**What is asked**
Copy the rows below verbatim, from the line containing "Task: Click the iyunv.com watermark logo" through the end of the rows, both included. Omit the pictures from your answer.

[START Data for this task]

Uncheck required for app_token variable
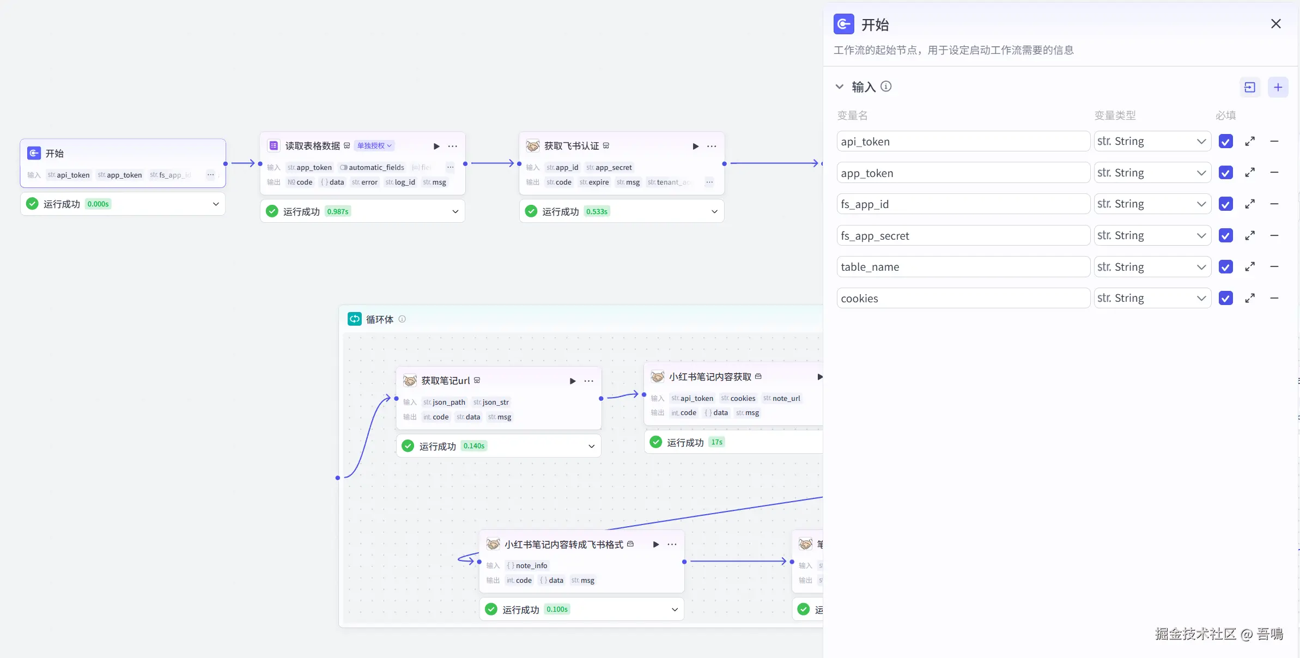Screen dimensions: 1300x658 (x=1225, y=173)
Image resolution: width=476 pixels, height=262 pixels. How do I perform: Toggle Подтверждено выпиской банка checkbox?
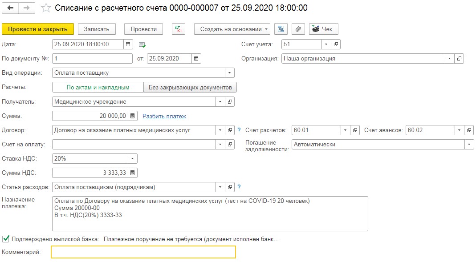pos(5,239)
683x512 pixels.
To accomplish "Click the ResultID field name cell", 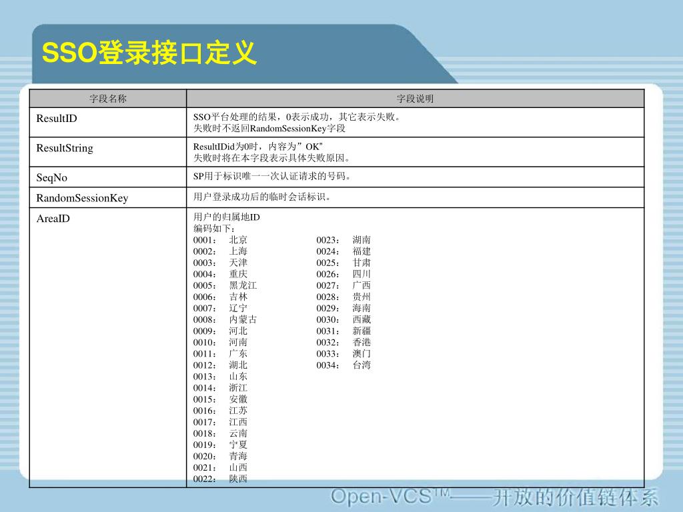I will click(108, 123).
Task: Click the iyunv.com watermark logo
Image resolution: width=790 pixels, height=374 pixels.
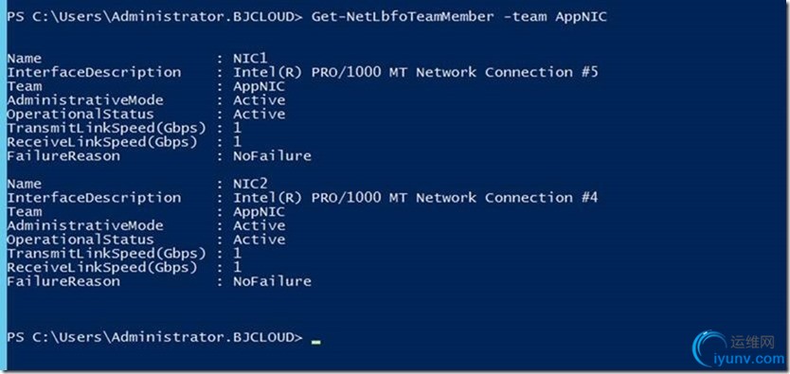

[END Data for this task]

**Expected answer**
Task: Click the iyunv.com watermark logo
Image resolution: width=790 pixels, height=374 pixels.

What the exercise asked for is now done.